Vorliegender Text ::
##########
Kinder und Jugendliche reagieren auf Koffein und andere Inhaltsstoffe von Energydrinks noch empfindlicher als Erwachsene. Deshalb rät Sarah Camenisch vom Bundesamt für Lebensmittelsicherheit und Veterinärwesen davon ab, dass Kinder stark koffeinhaltige Getränke wie Energydrinks konsumieren.

Wenn süss und sauer krank macht

Etwa zwölf Zuckerwürfel enthält ein 355 Milliliter Energydrink. Die Ernährungswissenschaftlerin Christine Brombach warnt deshalb vor einem Teufelskreis beim Konsum von Energydrinks zur Leistungssteigerung. Zwar reagiere der Körper aktiv auf die Zufuhr des Zuckers. Aber sobald der Blutzuckerspiegel wieder sinke, fühle man sich schlapp und versuche diesen Zustand erneut mit einem zuckerhaltigen Getränk zu kompensieren. Das ständige Auf und Ab sei schädlich für den Organismus.

Eine Gefahr durch Energydrinks zeigt sich auch bei den Zähnen von Heranwachsenden. Kinder und Karies durch Zuckergetränke ist ein bekanntes Übel. Noch schlimmer sind Energydrinks, denn deren hoher Säuregehalt führt zu einer Erosion des Zahnschmelzes und einem Verlust von Zahnsubstanz. Und im Vergleich zu anderen Süssgetränken braucht der Speichel länger, bis er die Säureeinwirkung von Energydrinks wieder neutralisiert.

Energydrinks mit Alkohol – ein Türöffner in die Sucht? 

Energydrinks mit Alkohol zu mischen, ist beliebt bei Jugendlichen. «Sucht Schweiz» mahnt deshalb, dies verstärke ein mögliches Suchtverhalten. Nicolas, 48, ist seit seiner Jugend drogensüchtig, aber seit 15 Jahren clean. Energydrinks sieht er als Türöffner in seine Sucht: «Ein 13-Jähriger kommt nicht auf die Idee, einfach Wodka zu trinken. Mit Energydrinks geht es.»

Durch das Koffein habe er hohe Mengen an Alkohol trinken können. Wie ein Training für immer mehr Konsum sei das gewesen. Und ein Anreiz, auch andere Substanzen zu probieren.

Der Pharmakopsychologe Boris Quednow vermutet, die frühe Lernerfahrung als Kind oder Teenager – unter anderem der Konsum von Energydrinks – fördere durchaus den späteren Umgang, auch mit anderen Substanzen. Man habe dann das Gefühl, dass alle Alltagsprobleme mit einer Substanz reguliert und gelöst werden können.
##########
Vorliegendes Material ::

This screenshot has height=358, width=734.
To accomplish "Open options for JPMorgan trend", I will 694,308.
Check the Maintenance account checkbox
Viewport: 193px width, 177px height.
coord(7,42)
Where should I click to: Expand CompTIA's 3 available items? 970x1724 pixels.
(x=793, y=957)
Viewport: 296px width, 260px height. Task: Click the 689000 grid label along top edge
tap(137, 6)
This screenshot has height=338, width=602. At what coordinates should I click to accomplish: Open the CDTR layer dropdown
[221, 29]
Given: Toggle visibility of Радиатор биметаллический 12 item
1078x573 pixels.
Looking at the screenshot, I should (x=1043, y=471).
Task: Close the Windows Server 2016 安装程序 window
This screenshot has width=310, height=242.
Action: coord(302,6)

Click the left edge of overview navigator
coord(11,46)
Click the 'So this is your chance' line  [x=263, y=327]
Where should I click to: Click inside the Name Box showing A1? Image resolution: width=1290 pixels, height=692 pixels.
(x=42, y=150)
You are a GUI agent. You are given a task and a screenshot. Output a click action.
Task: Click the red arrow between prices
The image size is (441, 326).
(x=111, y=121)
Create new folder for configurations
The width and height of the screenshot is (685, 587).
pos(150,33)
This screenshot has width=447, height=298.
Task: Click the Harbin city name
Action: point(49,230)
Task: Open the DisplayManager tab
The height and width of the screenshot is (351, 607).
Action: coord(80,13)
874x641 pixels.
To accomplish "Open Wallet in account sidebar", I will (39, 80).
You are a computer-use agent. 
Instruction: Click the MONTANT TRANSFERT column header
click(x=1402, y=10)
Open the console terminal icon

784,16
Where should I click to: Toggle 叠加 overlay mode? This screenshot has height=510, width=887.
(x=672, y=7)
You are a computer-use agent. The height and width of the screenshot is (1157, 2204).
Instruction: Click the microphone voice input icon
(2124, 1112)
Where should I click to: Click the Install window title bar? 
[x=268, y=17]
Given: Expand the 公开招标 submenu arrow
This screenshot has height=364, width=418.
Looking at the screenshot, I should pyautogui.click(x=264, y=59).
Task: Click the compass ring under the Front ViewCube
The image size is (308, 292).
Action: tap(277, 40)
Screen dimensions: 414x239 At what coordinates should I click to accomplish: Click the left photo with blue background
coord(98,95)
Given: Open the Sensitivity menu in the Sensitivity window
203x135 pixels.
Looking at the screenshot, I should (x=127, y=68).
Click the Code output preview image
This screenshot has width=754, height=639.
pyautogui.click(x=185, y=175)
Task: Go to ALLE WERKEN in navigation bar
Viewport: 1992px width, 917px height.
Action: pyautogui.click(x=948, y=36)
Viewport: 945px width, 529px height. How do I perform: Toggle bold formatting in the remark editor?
##########
Was zu tun ist ::
[1] Erkläre anhand des Texts über Energydrinks in ein bis drei Sätzen, warum Energydrinks für die Zähne von Heranwachsenden noch schlimmer sind als andere Zuckergetränke.
[2] Gib aus dem Text über Energydrinks die Stelle von „Kinder und Jugendliche“ bis einschliesslich „wie Energydrinks konsumieren.“ wortgetreu wieder.

Lösungen in Reihenfolge ::
[1] Ihr hoher Säuregehalt führt zu einer Erosion des Zahnschmelzes und zu einem Verlust von Zahnsubstanz. Zudem braucht der Speichel im Vergleich zu anderen Süssgetränken länger, bis er die Säureeinwirkung von Energydrinks wieder neutralisiert.

[2]
Kinder und Jugendliche reagieren auf Koffein und andere Inhaltsstoffe von Energydrinks noch empfindlicher als Erwachsene. Deshalb rät Sarah Camenisch vom Bundesamt für Lebensmittelsicherheit und Veterinärwesen davon ab, dass Kinder stark koffeinhaltige Getränke wie Energydrinks konsumieren.